I truly love ancient Egypt, and love learning more about it every time I can. This recent study has shown that, nearly 5,000 years ago, the ancient Egyptians metalwork polluted the sacred harbor near the Pyramids.
Recent geoarchaeological research has uncovered evidence that extensive metalworking activities in ancient Egypt resulted in considerable environmental contamination in a port near the Pyramids of Giza.
In the spring of 2019, researchers drilled into the ground beneath Cairo’s bustling streets, just over a kilometer from the iconic Great Pyramid. This location, once known as Khufu Harbor, served as a crucial port over 4,600 years ago during the construction of the pyramid. What the team discovered was a startling indication of early industrial pollution—marking the first significant instance of human-induced metal contamination in history.
While the Giza Plateau is renowned for its pyramids and the mummified remains of ancient elites, this study, published in Geology, reveals a less-explored aspect of Egyptian civilization: the extensive and prolonged practice of metalworking. This discovery offers new insights into the lives of the broader population, rather than just the pharaohs and nobility.
Alain Véron, a geochemist from Aix-Marseille Université in France, emphasized the importance of understanding the lives of ordinary people in ancient Egypt, stating, “We need to focus on the 95% of the population that history often overlooks.” His colleague, Christophe Morhange, a geoarchaeologist from the same institution, highlighted the value of studying the sedimentary record in reconstructing historical events. “Sediments are as crucial as monuments,” Morhange noted, stressing the often-neglected importance of the earth beneath our feet.
Revealing a Surprising History of Contamination
The research team utilized geochemical tracers to analyze the metalworking activities that took place around ancient Khufu Harbor. Situated near the Giza Plateau along a now-extinct branch of the Nile, the harbor was a hub for transporting materials and a center for copper tool production. These tools, often alloyed with arsenic for increased durability, were essential for working with various materials, including limestone, wood, and textiles.
To assess the extent of the contamination, researchers employed inductively coupled plasma–mass spectrometry (ICP-MS) to measure concentrations of copper, arsenic, aluminum, iron, and titanium. They also used six carbon-14 dates to establish a timeline for the contamination.
The study revealed that metal contamination began as early as 3265 BC, earlier than previously thought. This finding suggests that human settlement and metalworking activities at Giza commenced over 200 years before the traditional timeline. Although direct evidence of Predynastic civilization near Giza has been found in only a handful of graves, Morhange believes that the geoarchaeological record offers further clues about earlier occupations. He pointed out that researchers might have overlooked this evidence due to their focus on the more prominent pyramids and tombs. “You only find what you are looking for,” he remarked.

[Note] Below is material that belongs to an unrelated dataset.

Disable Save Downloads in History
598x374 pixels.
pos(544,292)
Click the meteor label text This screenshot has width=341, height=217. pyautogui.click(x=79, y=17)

The peak of metal contamination occurred during the construction of the pyramids, around 2500 BC, and persisted until approximately 1000 BCE. Véron noted that this period marked “the oldest regional metal contamination ever recorded in the world,” with copper levels reaching five to six times the natural background levels, indicating substantial local industrial activity.
However, some experts, like Andrew Shortland, an archaeological scientist from Cranfield University in the United Kingdom, have expressed reservations about the timeline proposed by the study. Shortland suggested that the six carbon-14 dates used might not be sufficient to establish a definitive timeline but acknowledged the broader significance of the findings.
Adapting to Environmental Challenges
The research also provided new insights into how ancient Egyptians adapted to environmental changes. As the Nile River receded and Khufu Harbor diminished, metalworking activities continued. Despite the Nile reaching its lowest levels around 2200 BC—a time of civil unrest and severe societal challenges—metal contamination remained high, indicating a resilient local infrastructure and workforce.
Véron explained that the initial retreat of the Nile presented new opportunities for the local population. Previous studies of pollen grains have shown that agricultural activity increased as the shrinking Nile exposed fertile floodplains. Even after the construction of the pyramids ended, metalworking likely continued to support expanding agricultural endeavors.
Dominik Weiss, a geochemist from Imperial College London, praised the study as “extremely well done and carefully conducted.” He highlighted the significance of connecting geochemical analysis with historical research, shedding light on the daily lives of ordinary Egyptians. “The chemical imprint of human activity is enduring and cannot be erased,” Véron concluded.
This research not only enriches our understanding of ancient Egyptian society but also serves as a reminder of the lasting impact of human activity on the environment.